» **About this exercise**
Every entry that follows must be written out exactly, apart from its pictures.

» **Material provided**
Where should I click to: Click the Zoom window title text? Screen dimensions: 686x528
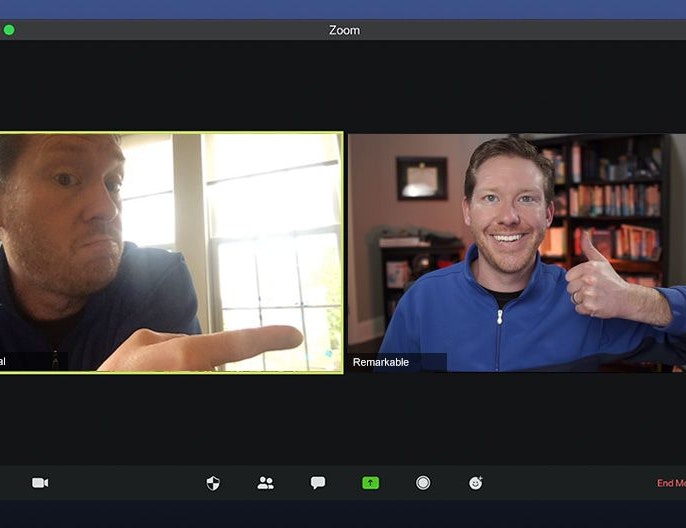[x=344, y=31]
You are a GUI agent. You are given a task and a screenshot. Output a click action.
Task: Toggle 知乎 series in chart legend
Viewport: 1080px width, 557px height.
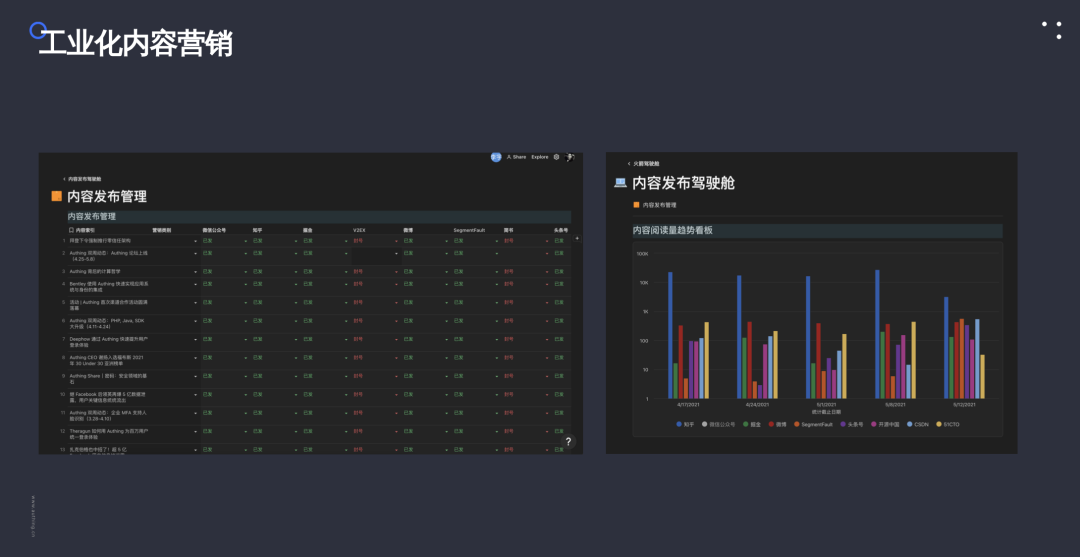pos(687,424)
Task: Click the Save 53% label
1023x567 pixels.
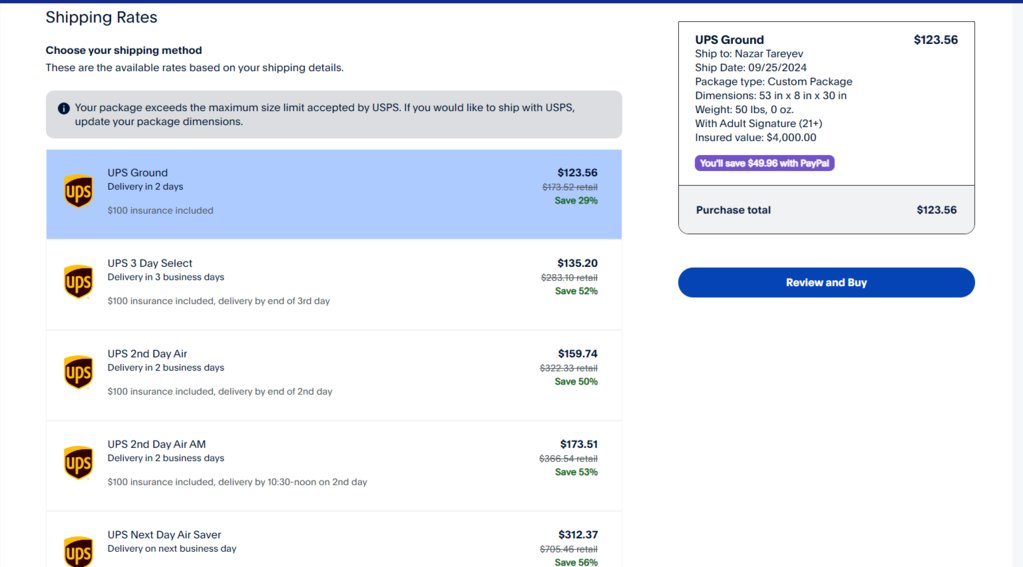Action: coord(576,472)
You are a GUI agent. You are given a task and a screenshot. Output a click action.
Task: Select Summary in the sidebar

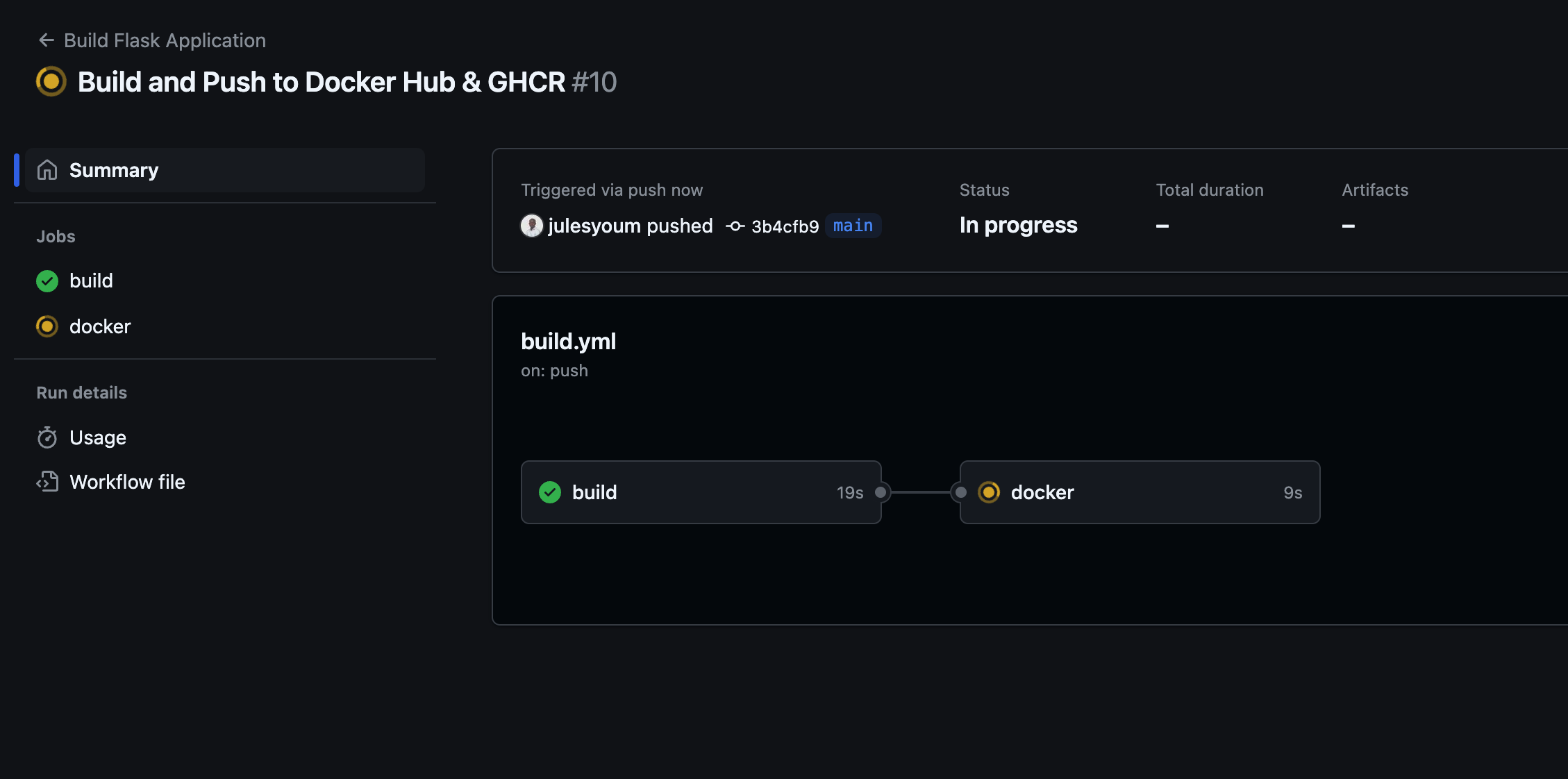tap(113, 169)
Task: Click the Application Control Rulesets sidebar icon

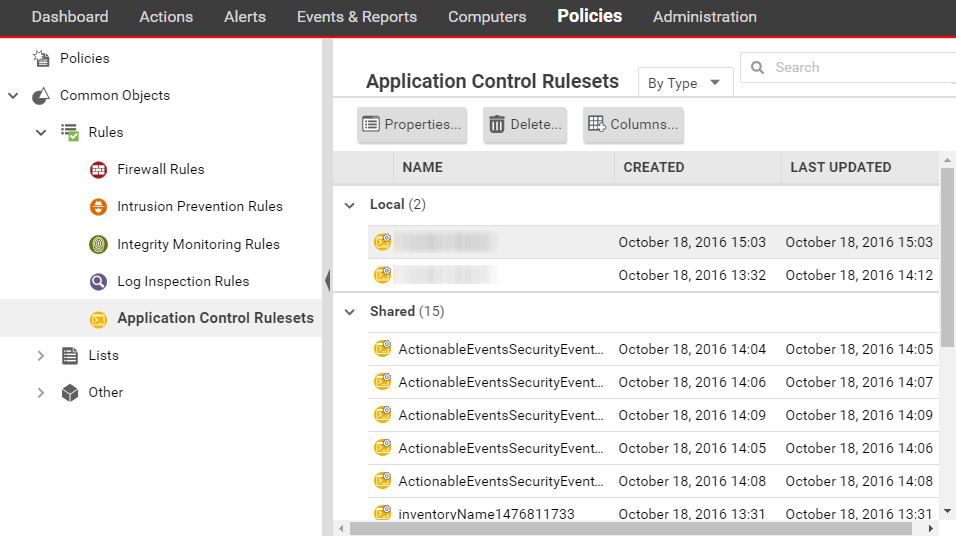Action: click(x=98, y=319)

» **Output below**
Where should I click to: Click the Zoom window title text? Screen dimensions: 686x528
[x=344, y=31]
You are a GUI agent. You are given a task and a screenshot. Output a click action.
Task: Toggle 知乎 series in chart legend
Viewport: 1080px width, 557px height.
pos(687,424)
Task: Click the Save 53% label
1023x567 pixels.
Action: coord(576,472)
You are a GUI agent. You are given a task and a screenshot. Output a click action.
Task: Select Summary in the sidebar

tap(113, 169)
Task: Click the Application Control Rulesets sidebar icon

Action: click(x=98, y=319)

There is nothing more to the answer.